(TASK DIRECTIONS) Restate verbatim the span of lines below between the line with "О компании (673, 46)" and the line with "Malvinas, una guerra estúpida (1124, 774)", including those two lines, and only that span.

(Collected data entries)
= Beginning of Section =

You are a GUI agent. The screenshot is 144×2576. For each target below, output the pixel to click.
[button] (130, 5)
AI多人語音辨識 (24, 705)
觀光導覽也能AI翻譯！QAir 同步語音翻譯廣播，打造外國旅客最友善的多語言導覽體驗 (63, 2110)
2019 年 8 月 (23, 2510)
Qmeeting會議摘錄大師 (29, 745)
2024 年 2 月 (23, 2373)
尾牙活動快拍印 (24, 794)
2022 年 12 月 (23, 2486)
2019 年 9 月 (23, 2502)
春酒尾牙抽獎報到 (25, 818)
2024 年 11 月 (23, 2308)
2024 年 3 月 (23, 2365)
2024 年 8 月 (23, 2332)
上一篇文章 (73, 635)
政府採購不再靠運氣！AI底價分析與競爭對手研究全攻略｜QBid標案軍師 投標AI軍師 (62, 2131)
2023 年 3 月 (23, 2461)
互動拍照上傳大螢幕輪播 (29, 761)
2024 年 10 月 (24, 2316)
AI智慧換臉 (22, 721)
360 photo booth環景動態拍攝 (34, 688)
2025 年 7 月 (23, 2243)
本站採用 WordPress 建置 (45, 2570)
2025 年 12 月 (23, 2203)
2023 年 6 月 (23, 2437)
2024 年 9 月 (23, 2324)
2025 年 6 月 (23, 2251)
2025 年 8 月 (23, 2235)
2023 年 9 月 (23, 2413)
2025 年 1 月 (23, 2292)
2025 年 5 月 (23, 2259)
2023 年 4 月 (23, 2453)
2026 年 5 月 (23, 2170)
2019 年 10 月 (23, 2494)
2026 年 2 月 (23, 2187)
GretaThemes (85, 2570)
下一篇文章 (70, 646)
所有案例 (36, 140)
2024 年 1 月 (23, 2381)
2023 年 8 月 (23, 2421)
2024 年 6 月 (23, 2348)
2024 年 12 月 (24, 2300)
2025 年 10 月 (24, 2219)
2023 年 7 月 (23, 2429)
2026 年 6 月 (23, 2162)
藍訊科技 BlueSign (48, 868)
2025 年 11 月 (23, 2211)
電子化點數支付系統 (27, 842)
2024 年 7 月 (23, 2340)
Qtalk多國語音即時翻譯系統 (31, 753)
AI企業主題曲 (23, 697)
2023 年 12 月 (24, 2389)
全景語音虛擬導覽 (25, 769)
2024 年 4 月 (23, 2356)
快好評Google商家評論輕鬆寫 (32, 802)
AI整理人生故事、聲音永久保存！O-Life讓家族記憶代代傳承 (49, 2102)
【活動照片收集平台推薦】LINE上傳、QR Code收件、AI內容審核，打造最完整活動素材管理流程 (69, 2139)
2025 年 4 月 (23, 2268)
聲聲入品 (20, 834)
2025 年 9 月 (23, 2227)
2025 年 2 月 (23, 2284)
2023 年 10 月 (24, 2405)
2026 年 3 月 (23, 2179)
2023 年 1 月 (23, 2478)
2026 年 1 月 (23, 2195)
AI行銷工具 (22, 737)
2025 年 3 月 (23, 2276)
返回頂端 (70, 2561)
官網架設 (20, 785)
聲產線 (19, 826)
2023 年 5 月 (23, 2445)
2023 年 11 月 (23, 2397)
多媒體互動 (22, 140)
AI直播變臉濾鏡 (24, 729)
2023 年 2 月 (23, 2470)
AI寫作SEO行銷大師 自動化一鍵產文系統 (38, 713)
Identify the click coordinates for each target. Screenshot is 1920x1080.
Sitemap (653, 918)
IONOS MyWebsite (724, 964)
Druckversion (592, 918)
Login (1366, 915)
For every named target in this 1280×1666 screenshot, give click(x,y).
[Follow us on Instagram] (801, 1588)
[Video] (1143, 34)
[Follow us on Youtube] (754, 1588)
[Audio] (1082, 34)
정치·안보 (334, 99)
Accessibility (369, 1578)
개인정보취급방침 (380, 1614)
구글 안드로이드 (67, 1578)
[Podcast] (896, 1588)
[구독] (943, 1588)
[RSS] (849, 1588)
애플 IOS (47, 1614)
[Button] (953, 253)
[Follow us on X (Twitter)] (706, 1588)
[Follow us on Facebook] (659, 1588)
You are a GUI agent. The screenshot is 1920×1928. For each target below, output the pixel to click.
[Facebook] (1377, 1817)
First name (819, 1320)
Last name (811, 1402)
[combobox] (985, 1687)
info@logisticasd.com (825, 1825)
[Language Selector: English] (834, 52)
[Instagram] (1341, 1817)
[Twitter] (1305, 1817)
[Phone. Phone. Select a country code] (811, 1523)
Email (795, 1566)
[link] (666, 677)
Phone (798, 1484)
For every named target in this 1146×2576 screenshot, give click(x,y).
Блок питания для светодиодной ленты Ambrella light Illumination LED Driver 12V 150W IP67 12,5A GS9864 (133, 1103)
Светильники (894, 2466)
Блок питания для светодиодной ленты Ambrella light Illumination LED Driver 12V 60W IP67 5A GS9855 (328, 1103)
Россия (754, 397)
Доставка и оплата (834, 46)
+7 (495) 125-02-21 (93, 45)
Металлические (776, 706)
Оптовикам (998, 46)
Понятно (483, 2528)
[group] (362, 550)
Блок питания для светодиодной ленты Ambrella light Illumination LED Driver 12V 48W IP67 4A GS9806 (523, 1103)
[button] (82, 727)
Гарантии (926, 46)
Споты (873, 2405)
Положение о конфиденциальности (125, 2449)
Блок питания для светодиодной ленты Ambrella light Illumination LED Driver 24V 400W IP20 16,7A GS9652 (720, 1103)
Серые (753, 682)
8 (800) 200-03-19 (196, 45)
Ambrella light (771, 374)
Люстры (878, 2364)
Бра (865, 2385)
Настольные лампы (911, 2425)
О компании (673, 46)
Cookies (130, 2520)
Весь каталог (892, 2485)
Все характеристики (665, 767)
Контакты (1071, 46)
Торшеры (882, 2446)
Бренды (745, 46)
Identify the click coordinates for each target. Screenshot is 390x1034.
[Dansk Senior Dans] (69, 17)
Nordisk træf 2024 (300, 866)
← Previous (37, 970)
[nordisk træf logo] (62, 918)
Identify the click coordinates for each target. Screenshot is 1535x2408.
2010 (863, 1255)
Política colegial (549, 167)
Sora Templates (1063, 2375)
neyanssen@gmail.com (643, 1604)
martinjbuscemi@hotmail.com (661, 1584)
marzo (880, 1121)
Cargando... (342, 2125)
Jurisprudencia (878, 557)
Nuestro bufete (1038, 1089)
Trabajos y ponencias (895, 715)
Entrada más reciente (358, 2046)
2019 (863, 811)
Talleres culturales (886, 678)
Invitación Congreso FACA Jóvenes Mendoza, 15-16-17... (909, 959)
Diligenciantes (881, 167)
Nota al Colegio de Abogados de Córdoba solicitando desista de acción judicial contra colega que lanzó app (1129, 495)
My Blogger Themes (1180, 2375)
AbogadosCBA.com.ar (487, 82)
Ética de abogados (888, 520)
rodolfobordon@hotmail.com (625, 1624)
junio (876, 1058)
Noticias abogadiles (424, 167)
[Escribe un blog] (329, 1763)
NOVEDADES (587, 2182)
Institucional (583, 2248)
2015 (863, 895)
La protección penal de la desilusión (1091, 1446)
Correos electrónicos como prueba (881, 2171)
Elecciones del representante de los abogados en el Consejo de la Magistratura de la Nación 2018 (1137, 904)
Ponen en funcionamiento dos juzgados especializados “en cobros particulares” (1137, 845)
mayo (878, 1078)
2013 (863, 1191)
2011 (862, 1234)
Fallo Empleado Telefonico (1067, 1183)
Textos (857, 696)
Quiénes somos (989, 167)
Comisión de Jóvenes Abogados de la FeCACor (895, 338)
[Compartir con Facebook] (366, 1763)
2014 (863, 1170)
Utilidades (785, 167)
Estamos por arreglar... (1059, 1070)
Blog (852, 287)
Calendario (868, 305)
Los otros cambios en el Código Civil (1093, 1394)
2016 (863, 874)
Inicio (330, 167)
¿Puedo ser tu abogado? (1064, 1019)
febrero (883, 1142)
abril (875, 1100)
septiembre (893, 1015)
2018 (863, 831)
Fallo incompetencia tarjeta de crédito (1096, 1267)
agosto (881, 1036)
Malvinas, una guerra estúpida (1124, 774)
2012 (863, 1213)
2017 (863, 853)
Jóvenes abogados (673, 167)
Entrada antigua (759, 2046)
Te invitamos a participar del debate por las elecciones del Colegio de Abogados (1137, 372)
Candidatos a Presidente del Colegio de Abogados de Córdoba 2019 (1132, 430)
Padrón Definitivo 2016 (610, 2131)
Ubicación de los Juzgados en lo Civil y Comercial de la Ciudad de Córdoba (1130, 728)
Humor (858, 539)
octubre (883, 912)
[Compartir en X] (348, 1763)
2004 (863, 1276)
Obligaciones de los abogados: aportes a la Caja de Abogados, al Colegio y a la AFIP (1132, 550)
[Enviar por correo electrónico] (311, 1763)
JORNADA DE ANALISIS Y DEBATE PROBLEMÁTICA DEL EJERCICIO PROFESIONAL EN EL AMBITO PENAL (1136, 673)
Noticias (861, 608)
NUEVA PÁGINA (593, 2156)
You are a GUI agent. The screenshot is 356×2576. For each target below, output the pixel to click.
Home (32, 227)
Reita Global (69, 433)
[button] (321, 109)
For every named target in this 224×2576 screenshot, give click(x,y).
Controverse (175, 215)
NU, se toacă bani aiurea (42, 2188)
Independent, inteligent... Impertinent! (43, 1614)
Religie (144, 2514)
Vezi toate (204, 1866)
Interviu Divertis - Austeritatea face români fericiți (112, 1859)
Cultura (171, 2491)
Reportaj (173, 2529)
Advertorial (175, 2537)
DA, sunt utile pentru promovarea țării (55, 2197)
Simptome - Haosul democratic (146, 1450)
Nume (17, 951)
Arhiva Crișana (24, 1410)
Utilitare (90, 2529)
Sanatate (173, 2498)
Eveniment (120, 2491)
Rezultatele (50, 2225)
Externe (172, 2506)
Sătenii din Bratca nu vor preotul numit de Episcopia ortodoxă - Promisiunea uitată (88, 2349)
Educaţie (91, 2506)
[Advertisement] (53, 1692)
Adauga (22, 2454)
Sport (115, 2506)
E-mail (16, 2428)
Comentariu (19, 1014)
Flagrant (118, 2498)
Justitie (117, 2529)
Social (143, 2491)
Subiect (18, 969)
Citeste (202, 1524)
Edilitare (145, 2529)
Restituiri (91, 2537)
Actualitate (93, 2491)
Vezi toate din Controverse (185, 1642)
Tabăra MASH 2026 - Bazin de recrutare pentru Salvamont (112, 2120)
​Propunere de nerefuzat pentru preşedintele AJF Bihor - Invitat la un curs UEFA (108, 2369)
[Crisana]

= End of Section =

(RESPONSE)
О компании (673, 46)
Cookies (130, 2520)
Весь каталог (892, 2485)
Все характеристики (665, 767)
Контакты (1071, 46)
Торшеры (882, 2446)
Бренды (745, 46)
Identify the click coordinates for each target. Screenshot is 390x1034.
[Dansk Senior Dans] (69, 17)
Nordisk træf 2024 (300, 866)
← Previous (37, 970)
[nordisk træf logo] (62, 918)
Identify the click coordinates for each target. Screenshot is 1535x2408.
2010 (863, 1255)
Política colegial (549, 167)
Sora Templates (1063, 2375)
neyanssen@gmail.com (643, 1604)
martinjbuscemi@hotmail.com (661, 1584)
marzo (880, 1121)
Cargando... (342, 2125)
Jurisprudencia (878, 557)
Nuestro bufete (1038, 1089)
Trabajos y ponencias (895, 715)
Entrada más reciente (358, 2046)
2019 (863, 811)
Talleres culturales (886, 678)
Invitación Congreso FACA Jóvenes Mendoza, 15-16-17... (909, 959)
Diligenciantes (881, 167)
Nota al Colegio de Abogados de Córdoba solicitando desista de acción judicial contra colega que lanzó app (1129, 495)
My Blogger Themes (1180, 2375)
AbogadosCBA.com.ar (487, 82)
Ética de abogados (888, 520)
rodolfobordon@hotmail.com (625, 1624)
junio (876, 1058)
Noticias abogadiles (424, 167)
[Escribe un blog] (329, 1763)
NOVEDADES (587, 2182)
Institucional (583, 2248)
2015 (863, 895)
La protección penal de la desilusión (1091, 1446)
Correos electrónicos como prueba (881, 2171)
Elecciones del representante de los abogados en el Consejo de la Magistratura de la Nación 2018 (1137, 904)
Ponen en funcionamiento dos juzgados especializados “en cobros particulares” (1137, 845)
mayo (878, 1078)
2013 (863, 1191)
2011 (862, 1234)
Fallo Empleado Telefonico (1067, 1183)
Textos (857, 696)
Quiénes somos (989, 167)
Comisión de Jóvenes Abogados de la FeCACor (895, 338)
[Compartir con Facebook] (366, 1763)
2014 (863, 1170)
Utilidades (785, 167)
Estamos por arreglar... (1059, 1070)
Blog (852, 287)
Calendario (868, 305)
Los otros cambios en el Código Civil (1093, 1394)
2016 (863, 874)
Inicio (330, 167)
¿Puedo ser tu abogado? (1064, 1019)
febrero (883, 1142)
abril (875, 1100)
septiembre (893, 1015)
2018 (863, 831)
Fallo incompetencia tarjeta de crédito (1096, 1267)
agosto (881, 1036)
Malvinas, una guerra estúpida (1124, 774)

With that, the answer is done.